-- Source records follows --

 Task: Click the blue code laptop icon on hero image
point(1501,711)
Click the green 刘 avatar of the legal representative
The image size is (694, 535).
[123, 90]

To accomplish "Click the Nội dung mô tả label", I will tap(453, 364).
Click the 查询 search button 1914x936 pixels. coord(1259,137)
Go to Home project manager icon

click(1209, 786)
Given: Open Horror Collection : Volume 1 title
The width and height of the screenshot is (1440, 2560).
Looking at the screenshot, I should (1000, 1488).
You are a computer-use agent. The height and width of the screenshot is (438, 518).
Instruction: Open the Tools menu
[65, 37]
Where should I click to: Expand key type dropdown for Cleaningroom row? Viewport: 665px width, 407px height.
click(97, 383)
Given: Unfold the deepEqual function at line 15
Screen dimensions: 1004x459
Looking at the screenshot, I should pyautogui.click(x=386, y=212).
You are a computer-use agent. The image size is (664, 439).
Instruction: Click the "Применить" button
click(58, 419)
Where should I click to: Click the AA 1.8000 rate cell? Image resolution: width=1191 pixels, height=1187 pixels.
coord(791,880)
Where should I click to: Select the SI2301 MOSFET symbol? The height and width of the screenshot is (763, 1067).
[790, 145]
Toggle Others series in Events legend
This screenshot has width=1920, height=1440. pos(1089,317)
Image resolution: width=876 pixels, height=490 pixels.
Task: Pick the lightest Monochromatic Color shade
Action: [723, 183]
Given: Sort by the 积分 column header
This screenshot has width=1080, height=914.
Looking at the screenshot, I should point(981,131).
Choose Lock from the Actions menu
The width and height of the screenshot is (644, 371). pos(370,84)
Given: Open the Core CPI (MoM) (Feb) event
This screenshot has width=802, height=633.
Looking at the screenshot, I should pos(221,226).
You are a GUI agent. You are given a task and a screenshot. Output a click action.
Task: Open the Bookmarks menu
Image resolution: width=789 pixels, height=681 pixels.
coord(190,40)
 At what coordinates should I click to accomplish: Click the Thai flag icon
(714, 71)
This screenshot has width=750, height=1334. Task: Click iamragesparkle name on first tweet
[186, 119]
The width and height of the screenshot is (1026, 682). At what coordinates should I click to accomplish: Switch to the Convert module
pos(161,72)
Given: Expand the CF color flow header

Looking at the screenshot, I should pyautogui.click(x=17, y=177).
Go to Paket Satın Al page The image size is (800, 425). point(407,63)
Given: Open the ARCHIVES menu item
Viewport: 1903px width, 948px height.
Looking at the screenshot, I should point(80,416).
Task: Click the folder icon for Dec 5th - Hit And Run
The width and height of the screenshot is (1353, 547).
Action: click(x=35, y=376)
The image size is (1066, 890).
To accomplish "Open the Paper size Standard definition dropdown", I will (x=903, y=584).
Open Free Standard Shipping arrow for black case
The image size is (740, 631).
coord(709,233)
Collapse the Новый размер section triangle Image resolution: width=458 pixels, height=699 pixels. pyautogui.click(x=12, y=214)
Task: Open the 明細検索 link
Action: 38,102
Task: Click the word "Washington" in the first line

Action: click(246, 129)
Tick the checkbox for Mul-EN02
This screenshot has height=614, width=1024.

-- Source records concluded --

▸ **Prompt**
Please print the data above exactly as it appears.

▸ **Solved exercise**
 Task: Click the blue code laptop icon on hero image
point(1501,711)
Click the green 刘 avatar of the legal representative
The image size is (694, 535).
[123, 90]

To accomplish "Click the Nội dung mô tả label", I will tap(453, 364).
Click the 查询 search button 1914x936 pixels. coord(1259,137)
Go to Home project manager icon

click(1209, 786)
Given: Open Horror Collection : Volume 1 title
The width and height of the screenshot is (1440, 2560).
Looking at the screenshot, I should (1000, 1488).
You are a computer-use agent. The height and width of the screenshot is (438, 518).
Instruction: Open the Tools menu
[65, 37]
Where should I click to: Expand key type dropdown for Cleaningroom row? Viewport: 665px width, 407px height.
click(97, 383)
Given: Unfold the deepEqual function at line 15
Screen dimensions: 1004x459
Looking at the screenshot, I should pyautogui.click(x=386, y=212).
You are a computer-use agent. The image size is (664, 439).
Instruction: Click the "Применить" button
click(58, 419)
Where should I click to: Click the AA 1.8000 rate cell? Image resolution: width=1191 pixels, height=1187 pixels.
coord(791,880)
Where should I click to: Select the SI2301 MOSFET symbol? The height and width of the screenshot is (763, 1067).
[790, 145]
Toggle Others series in Events legend
This screenshot has width=1920, height=1440. pos(1089,317)
Image resolution: width=876 pixels, height=490 pixels.
Task: Pick the lightest Monochromatic Color shade
Action: [723, 183]
Given: Sort by the 积分 column header
This screenshot has width=1080, height=914.
Looking at the screenshot, I should point(981,131).
Choose Lock from the Actions menu
The width and height of the screenshot is (644, 371). pos(370,84)
Given: Open the Core CPI (MoM) (Feb) event
This screenshot has width=802, height=633.
Looking at the screenshot, I should pos(221,226).
You are a GUI agent. You are given a task and a screenshot. Output a click action.
Task: Open the Bookmarks menu
Image resolution: width=789 pixels, height=681 pixels.
coord(190,40)
 At what coordinates should I click to accomplish: Click the Thai flag icon
(714, 71)
This screenshot has width=750, height=1334. Task: Click iamragesparkle name on first tweet
[186, 119]
The width and height of the screenshot is (1026, 682). At what coordinates should I click to accomplish: Switch to the Convert module
pos(161,72)
Given: Expand the CF color flow header

Looking at the screenshot, I should pyautogui.click(x=17, y=177).
Go to Paket Satın Al page The image size is (800, 425). point(407,63)
Given: Open the ARCHIVES menu item
Viewport: 1903px width, 948px height.
Looking at the screenshot, I should point(80,416).
Task: Click the folder icon for Dec 5th - Hit And Run
The width and height of the screenshot is (1353, 547).
Action: click(x=35, y=376)
The image size is (1066, 890).
To accomplish "Open the Paper size Standard definition dropdown", I will (x=903, y=584).
Open Free Standard Shipping arrow for black case
The image size is (740, 631).
coord(709,233)
Collapse the Новый размер section triangle Image resolution: width=458 pixels, height=699 pixels. pyautogui.click(x=12, y=214)
Task: Open the 明細検索 link
Action: 38,102
Task: Click the word "Washington" in the first line

Action: click(246, 129)
Tick the checkbox for Mul-EN02
This screenshot has height=614, width=1024.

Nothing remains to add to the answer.